Very Strange

Denver Gingerich denver at ossguy.com
Wed Feb 6 14:05:29 UTC 2008


On Feb 6, 2008 1:28 AM, Kip Warner <kip at thevertigo.com> wrote:
> On Wed, 2008-02-06 at 00:22 -0600, Jordan Rudderham wrote:
> > Wow, that did work, thanks a bunch. I'm not sure I understand how that
> > works though. On other machines, if I compiled it in that working-direc,
> > I could then run the exe from that working-direc rather easily. What
> > makes the way I did this on ubuntu different?
>
> It should be like that on any system. When you type the name of a
> program, if it isn't in your path (e.g. on Windows or UNIX system), the
> system won't be able to find it. If it isn't in your path, but you know
> the complete or relative path to it, then you prefix the program name
> with that. Since the path to the current working directory is ./,
> typing ./a.out resolves the ambiguity. Hope that helps.

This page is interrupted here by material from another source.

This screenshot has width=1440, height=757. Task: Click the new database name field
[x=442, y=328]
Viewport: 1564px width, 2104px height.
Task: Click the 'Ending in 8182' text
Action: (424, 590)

The reason that omitting the path to the current directory works on
Windows is that by default Windows includes the current directory in
your path.  On most UNIX-like systems, the path does not by default
include the current directory for security reasons (if you're root and
you type "ls" in someone's home directory and that directory that has
an malicious "ls" binary in it, the malicious "ls" binary would be
executed if the current directory is before /bin (or wherever the real
"ls" is) in your path).

I hope that clears things up.  Let us know if you have further questions.